From, “What to Expect When You are Expecting, ” to an arsenal of books claiming to have the answers when it comes to raising young children, parents may be overwhelmed with parenting information the moment they find out baby is on the way. But what happens when that child sheds their babyface for stubble or budding breasts? Suddenly the faucet of commercialized knowledge shuts off, and parents are left to navigate the murky waters of adolescence alone.

While there is no one right way to parent a teen, there are important times in an adolescent’s development when parents need to be present and prepared. The following are five of those moments with tips on how parents can show up in a way that helps their teen feel supported while building a bond with them.
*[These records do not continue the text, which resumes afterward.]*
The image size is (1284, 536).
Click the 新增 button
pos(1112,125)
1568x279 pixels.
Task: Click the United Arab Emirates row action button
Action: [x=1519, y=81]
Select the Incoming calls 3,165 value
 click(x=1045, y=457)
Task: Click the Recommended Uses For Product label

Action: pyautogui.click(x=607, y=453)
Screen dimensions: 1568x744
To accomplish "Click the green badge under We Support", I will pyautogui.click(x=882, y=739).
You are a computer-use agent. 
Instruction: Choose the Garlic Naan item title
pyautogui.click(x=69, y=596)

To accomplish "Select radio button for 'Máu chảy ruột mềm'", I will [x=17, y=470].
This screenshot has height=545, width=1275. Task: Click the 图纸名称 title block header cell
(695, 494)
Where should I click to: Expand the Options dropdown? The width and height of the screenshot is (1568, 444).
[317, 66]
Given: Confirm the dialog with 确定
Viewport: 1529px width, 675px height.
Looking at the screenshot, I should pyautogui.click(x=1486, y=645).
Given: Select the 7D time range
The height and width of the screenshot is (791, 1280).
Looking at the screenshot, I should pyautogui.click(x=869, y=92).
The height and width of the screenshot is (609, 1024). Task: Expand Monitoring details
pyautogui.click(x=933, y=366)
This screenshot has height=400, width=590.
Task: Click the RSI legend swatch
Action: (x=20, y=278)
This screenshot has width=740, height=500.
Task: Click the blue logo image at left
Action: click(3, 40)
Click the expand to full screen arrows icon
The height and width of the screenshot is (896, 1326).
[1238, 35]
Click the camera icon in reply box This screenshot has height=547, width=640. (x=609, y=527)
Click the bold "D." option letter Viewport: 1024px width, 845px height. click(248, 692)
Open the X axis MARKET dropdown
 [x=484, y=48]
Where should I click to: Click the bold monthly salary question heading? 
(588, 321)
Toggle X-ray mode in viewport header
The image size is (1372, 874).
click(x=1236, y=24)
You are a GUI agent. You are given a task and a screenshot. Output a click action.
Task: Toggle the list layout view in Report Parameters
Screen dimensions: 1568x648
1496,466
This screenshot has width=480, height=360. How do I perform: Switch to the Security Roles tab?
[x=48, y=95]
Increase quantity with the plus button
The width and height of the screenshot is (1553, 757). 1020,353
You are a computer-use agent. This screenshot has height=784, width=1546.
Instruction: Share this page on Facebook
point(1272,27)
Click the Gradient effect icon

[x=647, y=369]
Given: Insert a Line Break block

Drugs and alcohol Gender identity

Finding out the gender of your child is one of the most exciting moments of a new parent’s life, so when your child comes to you either with questions or declarations about their gender identity (the gender they perceive themselves to be), it can be confusing. For many parents, the idea that gender is fluid or that their child may one day identify as a gender other than the one they were assigned at birth is difficult to understand. Get familiar with the following (and additional) gender terms in advance: non-binary, agender, bigender, and gender-fluid.

Sexuality

Your child’s sexuality (romantic or sexual attraction to others) will be developing fast. The most important thing a parent can do for their child at this time is to create an environment of acceptance, open communication and support. Don’t assume your child’s sexual orientation before they’ve had an opportunity to explore and discover it. Educate yourself on the topic and seek support if needed.

At some point, your teen will be offered or seek out the opportunity to consume drugs and alcohol. Parents’ common reactions to this topic are either denial, “My child would never…” or a move to swift and severe punishment. The National Institute on Alcohol Abuse and Alcoholism suggests taking a different approach. Instead, communicate with your child early in their adolescent development. Talk to them about the consequences of consumption at a young age, both physical and legal. As they make their way through their teen years, ask them open-ended questions about their experiences and create an environment that makes them feel safe coming to you with questions and their experiences. If you plan to implement consequences, agree on what they will be with your child ahead of time.

Sex

A parent’s role in educating their child about sex is essential. It’s your job to make sure your child gets accurate information about sex and sexual relationships. Make sure they are comfortable coming to you with questions both before and after they start having sex. Along with the “how babies are made” talk, make sure your teen understands what healthy, respectful and consensual sex looks and feels like. Address pregnancy, STDs and STIs by providing factual information about prevention and treatment along with information on where your teen can go for sexual health services.

Safety

Safety is the single biggest concern parents have when it comes to the teen years. As your child ages, they become independent, and you have less control over what happens when they are away from you. The most important thing a parent can do during these years is to become the person they turn to for information, support and help in dangerous situations. Become the person they want to call when they’ve had a drink and need to get home. Become the person they lean on when they are questioning their gender or sexuality and experiencing depression.

Becoming the person your child turns to in the most physically, mentally and emotionally treacherous moments they face during their teen years requires removing judgment and shame from your relationship. It means educating yourself on the developmental and situational experiences they will be faced with and being prepared to offer acceptance and unconditional love even when moments arise that differ from the expectations you had when your teen was first born.

Daily meditation and a shot of tequila now and then definitely don’t hurt, either.